*Your objective*. Pick every line out of the entries below that has the string "agent", and copy it.

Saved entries
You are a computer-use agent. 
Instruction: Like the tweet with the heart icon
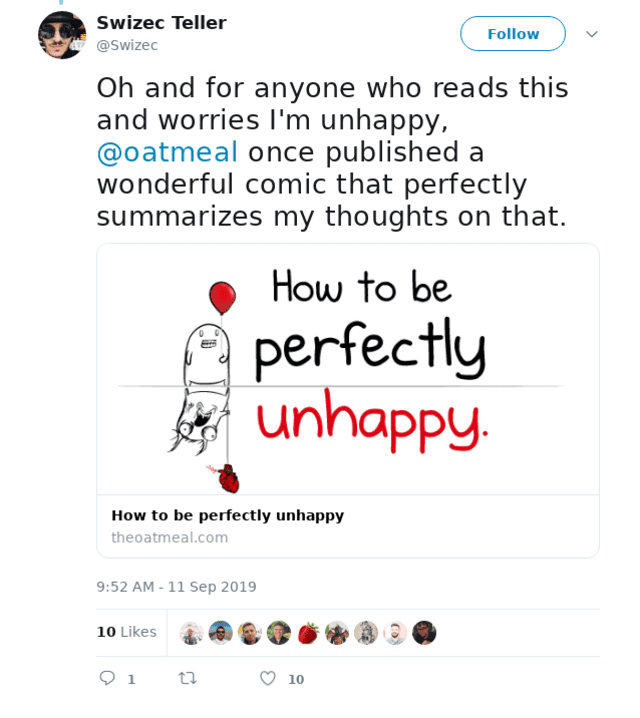pos(267,678)
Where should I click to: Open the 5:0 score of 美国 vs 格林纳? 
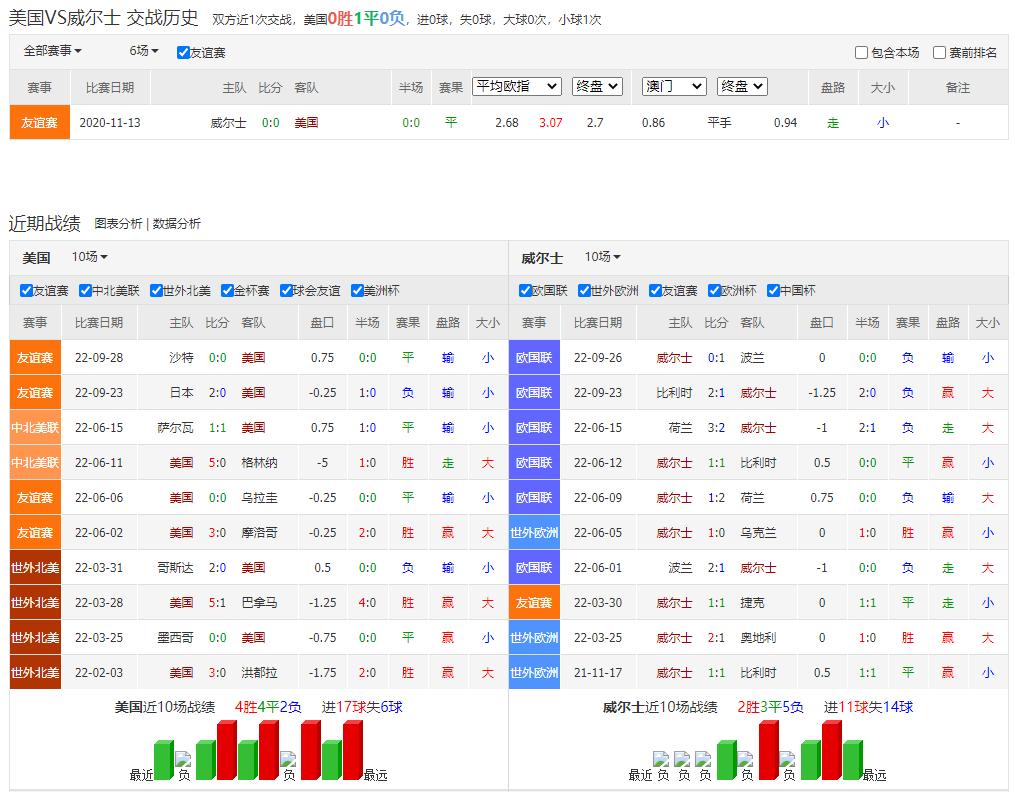pyautogui.click(x=216, y=462)
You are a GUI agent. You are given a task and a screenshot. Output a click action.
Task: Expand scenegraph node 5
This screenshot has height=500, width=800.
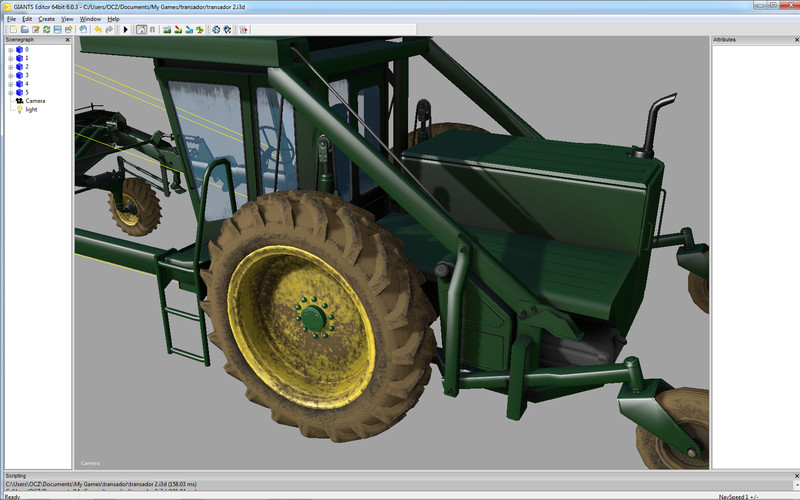tap(10, 92)
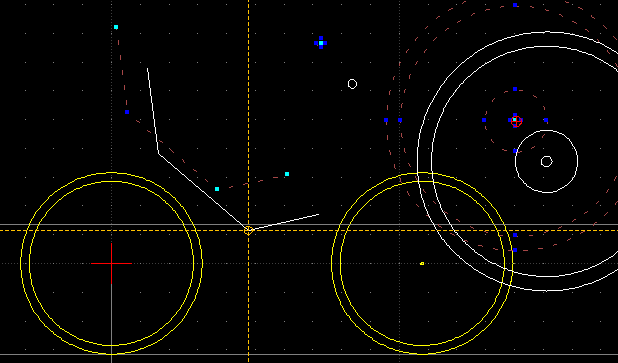
Task: Select the tiny yellow point inside the right yellow circle
Action: [x=422, y=263]
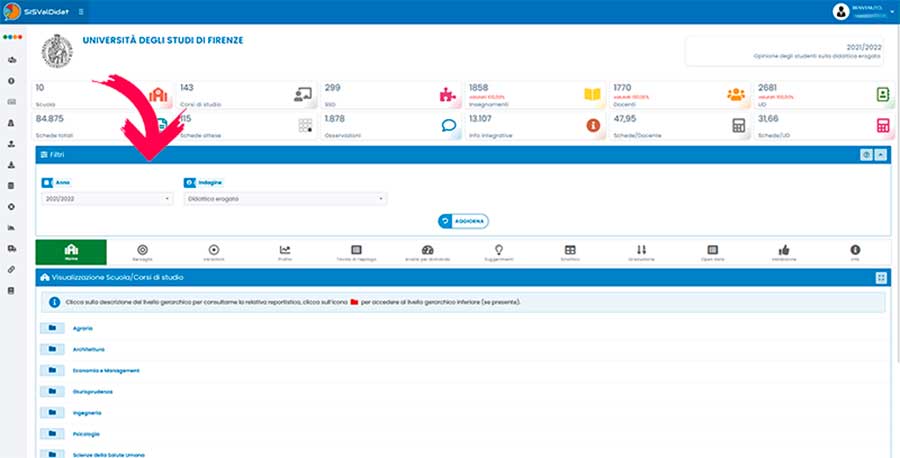Click the Home tab in the navigation bar
Image resolution: width=900 pixels, height=458 pixels.
[70, 252]
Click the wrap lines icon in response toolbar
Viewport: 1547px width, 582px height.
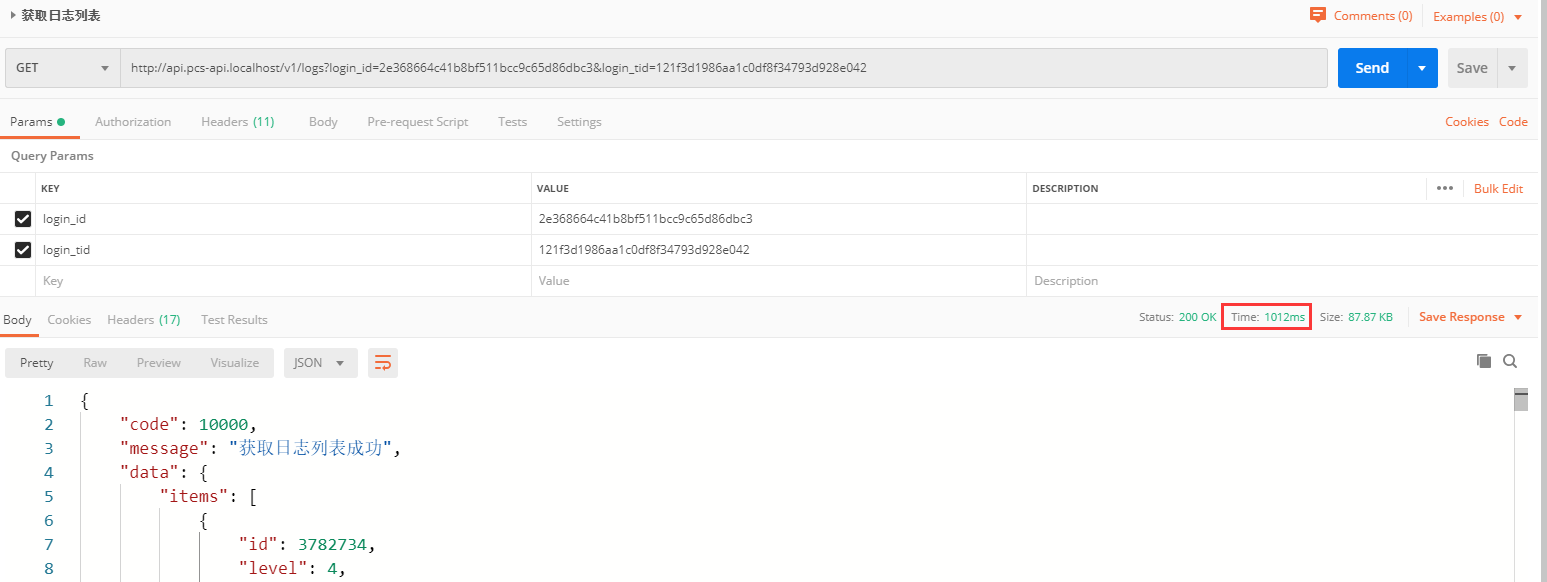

*Expected answer*.
You are a computer-use agent. 
You are a GUI agent. You are given a task and a screenshot. Output a click action.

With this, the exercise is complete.